I recommend that drycleaners dilute their 26% to 13% by mixing with water one to
one. Ammonia can bleed dyes on wool, silk, bright and vivid colors. Test before
use.
Amyl acetate
This is a very useful solvent used for paint, nail polish and glue. It is highly
flammable and should not be stored near a boiler or anyone who is smoking. It
should not be used on any fabric with a surface print.
Paint removers
This agent contains solvents and alcohol. I find that drycleaners use too much
of it. It should only be used for dryside stains.
When it is used in general pre-spotting, serious problems can occur. When using
too much paint remover, you subject yourself to breathing in solvents as well
as creating odors in your drycleaning machine.
The acid nature of the paint remover can cause problems with your still,
sometimes causing corrosion.
When paint remover is used with water, it releases alcohol that can cause damage
to some dyes on fabrics. Paint remover should not be used for pre-spotting
before wetcleaning. If you do, you are putting solvents in your wastewater
system.
Chlorine bleach
This is chemically sodium hypochlorite which is commonly found in household
bleach. As a household bleach, it is found in a 6% concentration. It can be a
very effective bleach if used in the proper concentration.
When used for wetcleaning or spotting it should first be diluted to a 1%
concentration.
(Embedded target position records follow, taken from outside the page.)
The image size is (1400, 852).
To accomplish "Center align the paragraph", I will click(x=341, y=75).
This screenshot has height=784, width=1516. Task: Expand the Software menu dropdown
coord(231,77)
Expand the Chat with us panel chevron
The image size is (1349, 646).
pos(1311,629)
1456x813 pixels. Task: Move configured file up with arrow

You can do this by mixing five parts water to one part bleach.
Then use the 1% concentration to the amounts recommended by the manufacturer.
As a board bleach, put 5 drops of a 1% concentration in a standard spotting
bottle mixed with water.
Chlorine bleach becomes very active when mixed with acid or hydrogen peroxide.
If mixed with ammonia, it breaks down and releases chlorine gas.
To remove the last traces of chlorine after wetcleaning, use an acid in the
rinse water to accelerate the last remaining residue out of the fabric.